[Collected data]
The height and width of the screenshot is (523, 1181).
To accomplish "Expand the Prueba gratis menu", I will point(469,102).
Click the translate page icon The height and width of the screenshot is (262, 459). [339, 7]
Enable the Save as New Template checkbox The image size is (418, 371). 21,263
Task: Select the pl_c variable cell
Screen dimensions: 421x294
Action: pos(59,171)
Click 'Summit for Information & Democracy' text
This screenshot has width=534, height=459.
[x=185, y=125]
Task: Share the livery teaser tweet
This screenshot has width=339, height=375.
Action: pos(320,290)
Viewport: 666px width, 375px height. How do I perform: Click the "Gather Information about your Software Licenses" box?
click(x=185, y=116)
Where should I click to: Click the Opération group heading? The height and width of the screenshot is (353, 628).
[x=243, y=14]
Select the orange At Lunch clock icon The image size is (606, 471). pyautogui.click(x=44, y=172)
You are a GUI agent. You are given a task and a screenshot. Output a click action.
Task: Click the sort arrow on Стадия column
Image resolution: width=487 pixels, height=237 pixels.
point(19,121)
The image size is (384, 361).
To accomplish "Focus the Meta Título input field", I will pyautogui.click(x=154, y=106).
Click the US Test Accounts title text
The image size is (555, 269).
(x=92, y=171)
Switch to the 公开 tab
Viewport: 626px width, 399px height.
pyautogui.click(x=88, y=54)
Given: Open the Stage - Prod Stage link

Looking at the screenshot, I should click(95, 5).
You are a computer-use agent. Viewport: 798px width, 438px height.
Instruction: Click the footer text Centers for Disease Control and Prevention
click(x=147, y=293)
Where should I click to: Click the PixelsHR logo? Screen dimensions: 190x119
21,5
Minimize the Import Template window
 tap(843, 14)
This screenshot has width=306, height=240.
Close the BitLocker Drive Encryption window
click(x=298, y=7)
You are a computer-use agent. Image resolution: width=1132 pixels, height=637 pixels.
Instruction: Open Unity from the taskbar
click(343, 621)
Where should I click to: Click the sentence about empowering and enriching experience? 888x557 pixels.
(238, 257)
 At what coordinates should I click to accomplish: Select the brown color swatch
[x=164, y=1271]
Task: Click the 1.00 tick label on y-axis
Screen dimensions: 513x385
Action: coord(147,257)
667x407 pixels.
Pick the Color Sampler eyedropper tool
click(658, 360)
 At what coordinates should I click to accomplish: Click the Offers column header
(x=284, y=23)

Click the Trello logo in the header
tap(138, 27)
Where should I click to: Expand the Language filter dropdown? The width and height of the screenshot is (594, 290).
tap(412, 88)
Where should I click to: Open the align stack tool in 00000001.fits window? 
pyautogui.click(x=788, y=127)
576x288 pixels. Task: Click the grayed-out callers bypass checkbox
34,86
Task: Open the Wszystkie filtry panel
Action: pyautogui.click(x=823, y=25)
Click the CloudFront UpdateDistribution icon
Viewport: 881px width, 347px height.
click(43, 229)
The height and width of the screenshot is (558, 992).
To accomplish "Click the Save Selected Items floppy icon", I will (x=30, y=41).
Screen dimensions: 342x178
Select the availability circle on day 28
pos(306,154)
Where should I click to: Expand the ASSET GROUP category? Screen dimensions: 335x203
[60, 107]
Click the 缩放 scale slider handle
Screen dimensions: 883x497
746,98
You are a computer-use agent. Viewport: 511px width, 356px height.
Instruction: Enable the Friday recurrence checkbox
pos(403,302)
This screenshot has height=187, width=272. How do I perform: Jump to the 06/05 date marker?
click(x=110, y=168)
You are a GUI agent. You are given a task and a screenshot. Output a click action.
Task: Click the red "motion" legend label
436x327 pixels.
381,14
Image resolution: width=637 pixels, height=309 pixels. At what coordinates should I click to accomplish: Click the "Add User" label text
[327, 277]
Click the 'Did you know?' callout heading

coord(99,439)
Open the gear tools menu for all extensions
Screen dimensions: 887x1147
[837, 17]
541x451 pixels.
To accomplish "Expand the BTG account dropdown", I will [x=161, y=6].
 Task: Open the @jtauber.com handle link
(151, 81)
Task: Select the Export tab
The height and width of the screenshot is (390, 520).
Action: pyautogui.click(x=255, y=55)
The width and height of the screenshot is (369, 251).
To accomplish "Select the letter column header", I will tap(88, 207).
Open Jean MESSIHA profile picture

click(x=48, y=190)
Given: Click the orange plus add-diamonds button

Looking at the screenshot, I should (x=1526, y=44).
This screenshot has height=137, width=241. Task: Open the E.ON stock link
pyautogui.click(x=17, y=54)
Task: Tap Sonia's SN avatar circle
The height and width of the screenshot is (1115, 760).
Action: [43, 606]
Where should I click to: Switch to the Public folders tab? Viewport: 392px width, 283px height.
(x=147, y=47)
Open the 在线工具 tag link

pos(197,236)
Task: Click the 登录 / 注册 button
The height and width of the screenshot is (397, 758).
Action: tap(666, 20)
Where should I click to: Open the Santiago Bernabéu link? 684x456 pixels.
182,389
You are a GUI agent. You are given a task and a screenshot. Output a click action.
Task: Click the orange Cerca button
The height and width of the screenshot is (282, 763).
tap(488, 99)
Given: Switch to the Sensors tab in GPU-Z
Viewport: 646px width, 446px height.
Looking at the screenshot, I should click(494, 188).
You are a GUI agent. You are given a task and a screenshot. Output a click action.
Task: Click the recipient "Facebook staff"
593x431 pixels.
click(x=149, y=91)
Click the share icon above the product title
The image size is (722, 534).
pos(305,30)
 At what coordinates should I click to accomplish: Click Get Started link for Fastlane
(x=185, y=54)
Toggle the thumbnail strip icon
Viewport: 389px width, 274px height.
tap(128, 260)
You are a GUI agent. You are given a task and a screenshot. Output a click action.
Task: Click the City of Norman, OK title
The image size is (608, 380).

> Assigned task
Please reproduce the records above in their entirety, exactly as given.

> Task answer
The height and width of the screenshot is (523, 1181).
To accomplish "Expand the Prueba gratis menu", I will point(469,102).
Click the translate page icon The height and width of the screenshot is (262, 459). [339, 7]
Enable the Save as New Template checkbox The image size is (418, 371). 21,263
Task: Select the pl_c variable cell
Screen dimensions: 421x294
Action: pos(59,171)
Click 'Summit for Information & Democracy' text
This screenshot has width=534, height=459.
[x=185, y=125]
Task: Share the livery teaser tweet
This screenshot has width=339, height=375.
Action: pos(320,290)
Viewport: 666px width, 375px height. How do I perform: Click the "Gather Information about your Software Licenses" box?
click(x=185, y=116)
Where should I click to: Click the Opération group heading? The height and width of the screenshot is (353, 628).
[x=243, y=14]
Select the orange At Lunch clock icon The image size is (606, 471). pyautogui.click(x=44, y=172)
You are a GUI agent. You are given a task and a screenshot. Output a click action.
Task: Click the sort arrow on Стадия column
Image resolution: width=487 pixels, height=237 pixels.
point(19,121)
The image size is (384, 361).
To accomplish "Focus the Meta Título input field", I will pyautogui.click(x=154, y=106).
Click the US Test Accounts title text
The image size is (555, 269).
(x=92, y=171)
Switch to the 公开 tab
Viewport: 626px width, 399px height.
pyautogui.click(x=88, y=54)
Given: Open the Stage - Prod Stage link

Looking at the screenshot, I should click(95, 5).
You are a computer-use agent. Viewport: 798px width, 438px height.
Instruction: Click the footer text Centers for Disease Control and Prevention
click(x=147, y=293)
Where should I click to: Click the PixelsHR logo? Screen dimensions: 190x119
21,5
Minimize the Import Template window
 tap(843, 14)
This screenshot has width=306, height=240.
Close the BitLocker Drive Encryption window
click(x=298, y=7)
You are a computer-use agent. Image resolution: width=1132 pixels, height=637 pixels.
Instruction: Open Unity from the taskbar
click(343, 621)
Where should I click to: Click the sentence about empowering and enriching experience? 888x557 pixels.
(238, 257)
 At what coordinates should I click to accomplish: Select the brown color swatch
[x=164, y=1271]
Task: Click the 1.00 tick label on y-axis
Screen dimensions: 513x385
Action: coord(147,257)
667x407 pixels.
Pick the Color Sampler eyedropper tool
click(658, 360)
 At what coordinates should I click to accomplish: Click the Offers column header
(x=284, y=23)

Click the Trello logo in the header
tap(138, 27)
Where should I click to: Expand the Language filter dropdown? The width and height of the screenshot is (594, 290).
tap(412, 88)
Where should I click to: Open the align stack tool in 00000001.fits window? 
pyautogui.click(x=788, y=127)
576x288 pixels. Task: Click the grayed-out callers bypass checkbox
34,86
Task: Open the Wszystkie filtry panel
Action: pyautogui.click(x=823, y=25)
Click the CloudFront UpdateDistribution icon
Viewport: 881px width, 347px height.
click(43, 229)
The height and width of the screenshot is (558, 992).
To accomplish "Click the Save Selected Items floppy icon", I will (x=30, y=41).
Screen dimensions: 342x178
Select the availability circle on day 28
pos(306,154)
Where should I click to: Expand the ASSET GROUP category? Screen dimensions: 335x203
[60, 107]
Click the 缩放 scale slider handle
Screen dimensions: 883x497
746,98
You are a computer-use agent. Viewport: 511px width, 356px height.
Instruction: Enable the Friday recurrence checkbox
pos(403,302)
This screenshot has height=187, width=272. How do I perform: Jump to the 06/05 date marker?
click(x=110, y=168)
You are a GUI agent. You are given a task and a screenshot. Output a click action.
Task: Click the red "motion" legend label
436x327 pixels.
381,14
Image resolution: width=637 pixels, height=309 pixels. At what coordinates should I click to accomplish: Click the "Add User" label text
[327, 277]
Click the 'Did you know?' callout heading

coord(99,439)
Open the gear tools menu for all extensions
Screen dimensions: 887x1147
[837, 17]
541x451 pixels.
To accomplish "Expand the BTG account dropdown", I will [x=161, y=6].
 Task: Open the @jtauber.com handle link
(151, 81)
Task: Select the Export tab
The height and width of the screenshot is (390, 520).
Action: pyautogui.click(x=255, y=55)
The width and height of the screenshot is (369, 251).
To accomplish "Select the letter column header", I will tap(88, 207).
Open Jean MESSIHA profile picture

click(x=48, y=190)
Given: Click the orange plus add-diamonds button

Looking at the screenshot, I should (x=1526, y=44).
This screenshot has height=137, width=241. Task: Open the E.ON stock link
pyautogui.click(x=17, y=54)
Task: Tap Sonia's SN avatar circle
The height and width of the screenshot is (1115, 760).
Action: [43, 606]
Where should I click to: Switch to the Public folders tab? Viewport: 392px width, 283px height.
(x=147, y=47)
Open the 在线工具 tag link

pos(197,236)
Task: Click the 登录 / 注册 button
The height and width of the screenshot is (397, 758).
Action: tap(666, 20)
Where should I click to: Open the Santiago Bernabéu link? 684x456 pixels.
182,389
You are a GUI agent. You are given a task and a screenshot. Output a click action.
Task: Click the orange Cerca button
The height and width of the screenshot is (282, 763).
tap(488, 99)
Given: Switch to the Sensors tab in GPU-Z
Viewport: 646px width, 446px height.
Looking at the screenshot, I should click(494, 188).
You are a GUI agent. You are given a task and a screenshot. Output a click action.
Task: Click the recipient "Facebook staff"
593x431 pixels.
click(x=149, y=91)
Click the share icon above the product title
The image size is (722, 534).
pos(305,30)
 At what coordinates should I click to accomplish: Click Get Started link for Fastlane
(x=185, y=54)
Toggle the thumbnail strip icon
Viewport: 389px width, 274px height.
tap(128, 260)
You are a GUI agent. You are given a task and a screenshot. Output a click action.
Task: Click the City of Norman, OK title
The image size is (608, 380).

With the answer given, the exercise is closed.